Christine O’Connell, Environmental Studies
I’m an ecosystem ecologist. I study how nutrients, carbon, water, and energy move around ecosystems. My lab looks at two big questions. Broadly, we’re interested in how a changing climate is pushing terrestrial ecosystems and shifting them, and how human changes to ecosystems interact with the climate system.
Prior to the coronavirus pandemic, I had hired several students who were planning on spending the summer in Puerto Rico working on a really exciting, internationally known project called TRACE (Tacking Real-Time Atmospheric Carbon Emissions). The core research question being, if the planet is warming, what does that mean for how these forests work? Is that going to feed back into the climate system?

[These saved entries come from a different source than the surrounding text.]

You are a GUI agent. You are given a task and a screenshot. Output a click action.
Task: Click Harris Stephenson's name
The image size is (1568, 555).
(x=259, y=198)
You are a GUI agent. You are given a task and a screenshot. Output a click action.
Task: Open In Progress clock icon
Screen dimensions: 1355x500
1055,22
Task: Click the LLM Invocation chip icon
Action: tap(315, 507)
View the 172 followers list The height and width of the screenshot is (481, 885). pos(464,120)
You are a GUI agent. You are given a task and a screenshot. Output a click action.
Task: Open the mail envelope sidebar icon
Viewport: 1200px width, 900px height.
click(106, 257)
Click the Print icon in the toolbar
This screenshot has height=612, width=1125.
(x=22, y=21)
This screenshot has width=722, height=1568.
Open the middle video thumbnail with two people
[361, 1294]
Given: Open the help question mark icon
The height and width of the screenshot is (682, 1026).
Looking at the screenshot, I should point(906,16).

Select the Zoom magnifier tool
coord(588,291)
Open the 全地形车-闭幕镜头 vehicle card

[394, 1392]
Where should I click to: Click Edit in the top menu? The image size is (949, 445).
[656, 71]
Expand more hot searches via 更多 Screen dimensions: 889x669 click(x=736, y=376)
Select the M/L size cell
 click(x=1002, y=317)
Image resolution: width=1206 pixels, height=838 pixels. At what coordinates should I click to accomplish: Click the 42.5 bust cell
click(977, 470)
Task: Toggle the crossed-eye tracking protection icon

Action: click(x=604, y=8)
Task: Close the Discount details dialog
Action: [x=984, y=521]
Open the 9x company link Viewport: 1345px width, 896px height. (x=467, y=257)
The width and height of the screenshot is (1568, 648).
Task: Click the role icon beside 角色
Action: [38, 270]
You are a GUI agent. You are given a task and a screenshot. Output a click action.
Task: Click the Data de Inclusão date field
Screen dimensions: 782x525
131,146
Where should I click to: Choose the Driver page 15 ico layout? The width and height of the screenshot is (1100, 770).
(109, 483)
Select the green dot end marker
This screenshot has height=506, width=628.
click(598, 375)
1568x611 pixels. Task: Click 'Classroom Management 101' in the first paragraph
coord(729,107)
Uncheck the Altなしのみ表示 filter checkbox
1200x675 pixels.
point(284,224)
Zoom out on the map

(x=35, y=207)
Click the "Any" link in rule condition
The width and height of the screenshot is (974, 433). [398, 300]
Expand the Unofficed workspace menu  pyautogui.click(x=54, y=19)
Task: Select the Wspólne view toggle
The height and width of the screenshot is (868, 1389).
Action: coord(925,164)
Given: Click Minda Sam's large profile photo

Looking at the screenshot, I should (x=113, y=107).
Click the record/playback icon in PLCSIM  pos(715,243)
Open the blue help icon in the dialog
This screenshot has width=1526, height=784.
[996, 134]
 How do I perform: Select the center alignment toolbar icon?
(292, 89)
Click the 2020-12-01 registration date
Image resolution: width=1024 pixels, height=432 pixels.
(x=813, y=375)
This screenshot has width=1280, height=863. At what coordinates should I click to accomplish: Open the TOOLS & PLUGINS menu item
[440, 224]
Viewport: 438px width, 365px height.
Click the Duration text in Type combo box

Because of the pandemic, that trip wasn’t safe or advisable. Instead, my students tackled some of those questions through data sets or asked questions about our local environment.
I had two students who asked about landscaping at Macalester and whether or not our landscape can be shifted to take up more carbon. They asked questions about land management and Macalester, whether or not there’s an opportunity to advance our institutional mission about combating climate change.
Another student studied the fallout from Hurricane Maria. She used public data and data that we have from previous experiments to ask some core questions about how a major hurricane disturbance shifted this ecosystem and what that might mean for climate.
We know that Hurricane Maria should have been a once-in-50-years hurricane. But we also know that because of climate change, hurricanes are becoming potentially more severe and also potentially more frequent. So what does that mean for ecosystems? And relatedly, what does that mean for human well-being?
We’re not ready to publish the findings, but I would say our initial results indicate that Hurricane Maria and other similar and large hurricanes shift the carbon cycle dramatically.